Decryption is analogous.
To obtain the meta-MAC m, apply the same CBC-MAC to the resulting block MACs with a start value of 0. The 64 bit meta-MAC m is computed as ((bits 0-31 XOR bits 32-63) << 64) + (bits 64-95 XOR bits 96-127).

Uploads

Uploads are performed by POSTing raw data to the target URL returned by the API u command. If so desired, an upload can be performed in chunks. Chunks can be sent in any order and can be of any size, but they must begin and end on a chunk boundary. The byte offset x of a chunk within the file is indicated by appending /x to the URL. Multiple chunks can be sent in parallel. After a chunk completes, the server responds with a status message, which can be:

• Empty — successful receipt
• A (negative) error code in decimal ASCII representation, typically requiring a restart of the upload from scratch
• A 27-character base64-encoded completion handle that must be used in conjunction with the p (put node) API command to complete the upload

The per-upload encryption key must be generated by a strong random number generator. Using a weak one will undermine the confidentiality and integrity of your data.

Downloads

TCP throughput on high-latency links is adversely affected by slow congestion window growth, insufficient send or receive buffer size and (even mild) packet loss. All of these factors can be mitigated by using multiple transfer connections in parallel. Client applications are encouraged to offer users to configure up to six parallel connections in each direction. The recommended default value is four.

HTTPS vs. HTTP

All MEGA servers support HTTPS access — this is due to many web browsers enforcing a policy where HTTP requests cannot be made from an HTTPS page at all (IE, Firefox 18+) or at least trigger a visual warning (Chrome, Firefox until 17). However, only two types of requests actually benefit from and therefore require HTTPS: The loading of https://mega.nz/index.html and the API request interface. Neither the hash-protected loading of static .html and .js components, nor the waiting for new server-client requests, nor already encrypted and MAC’ed data transfers from and to the storage cluster benefit from HTTPS in any meaningful way.
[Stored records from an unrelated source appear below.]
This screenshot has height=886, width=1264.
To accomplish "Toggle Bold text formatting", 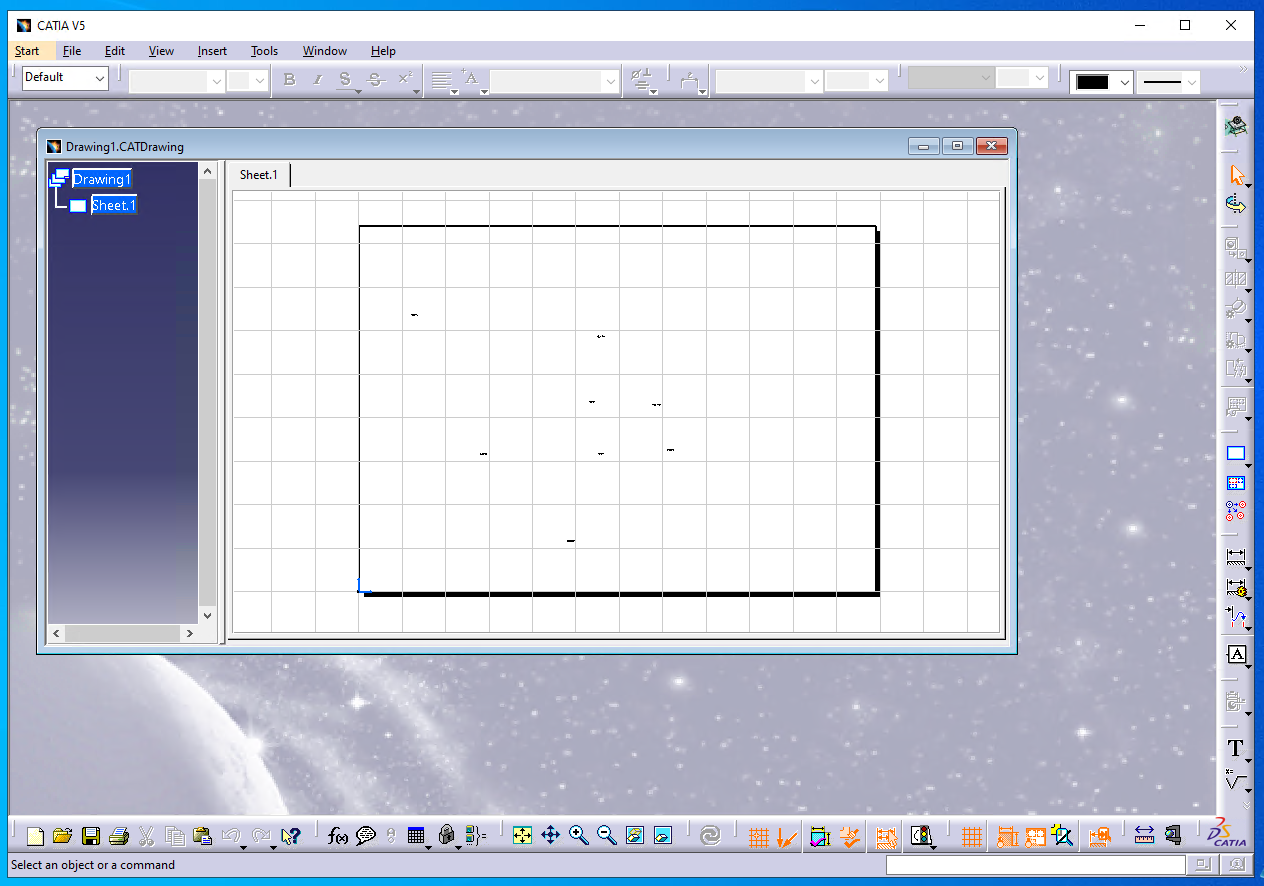I will tap(289, 80).
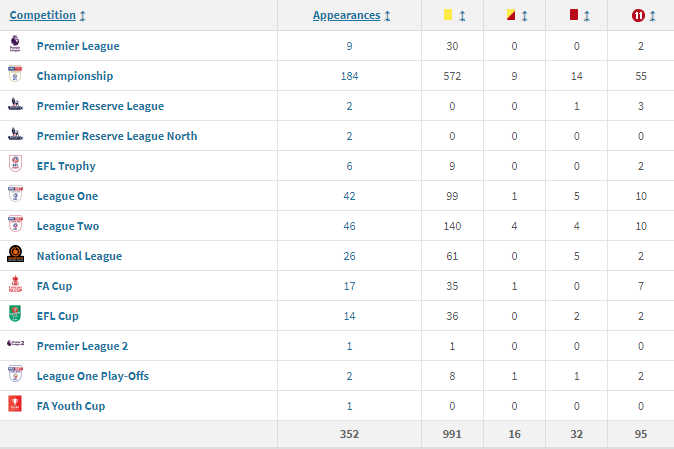
Task: Click the Premier League competition logo
Action: [15, 45]
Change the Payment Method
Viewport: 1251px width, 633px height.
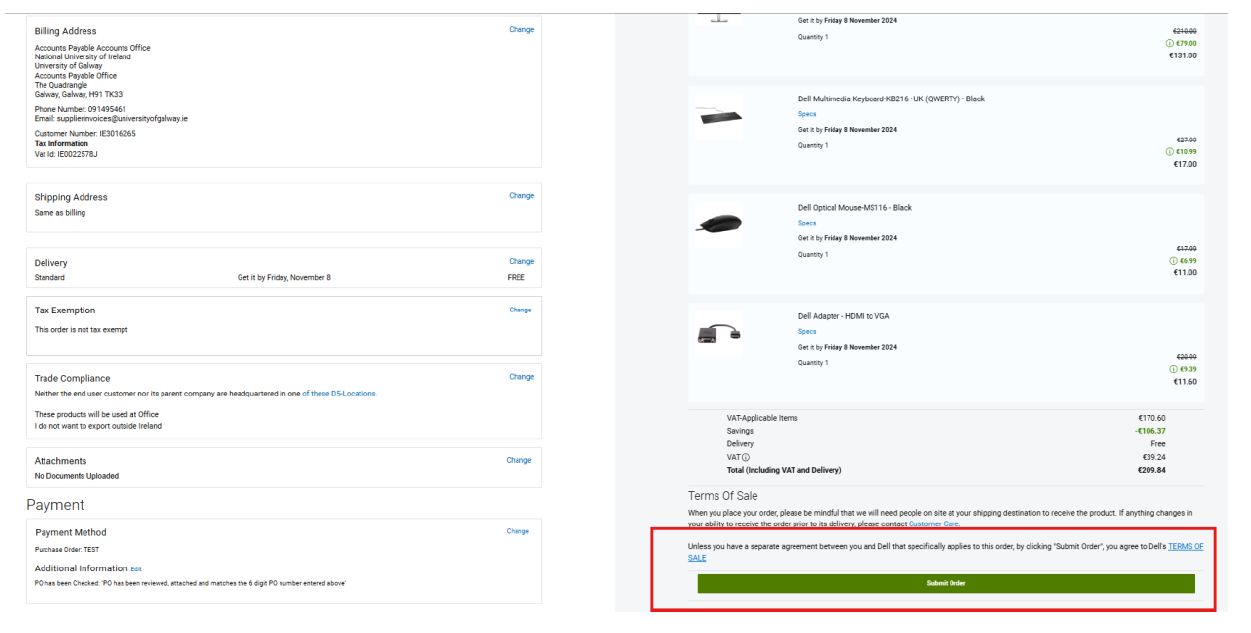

Client applications are therefore required to use SSL for access to the API interface, but strongly discouraged from doing so for wait requests and bulk file transfers.

MEGA’s HTTPS access supports most ciphers/hashes and uses strong 2048 bit RSA where SSL is relevant (i.e. on the root HTML and the API servers) and RC4/MD5 with CPU-saving 1024 bit RSA where it is not (i.e. on static HTML and storage servers).

PFS («perfect forward secrecy») is supported on the API servers only, because secrecy is not required for public static content.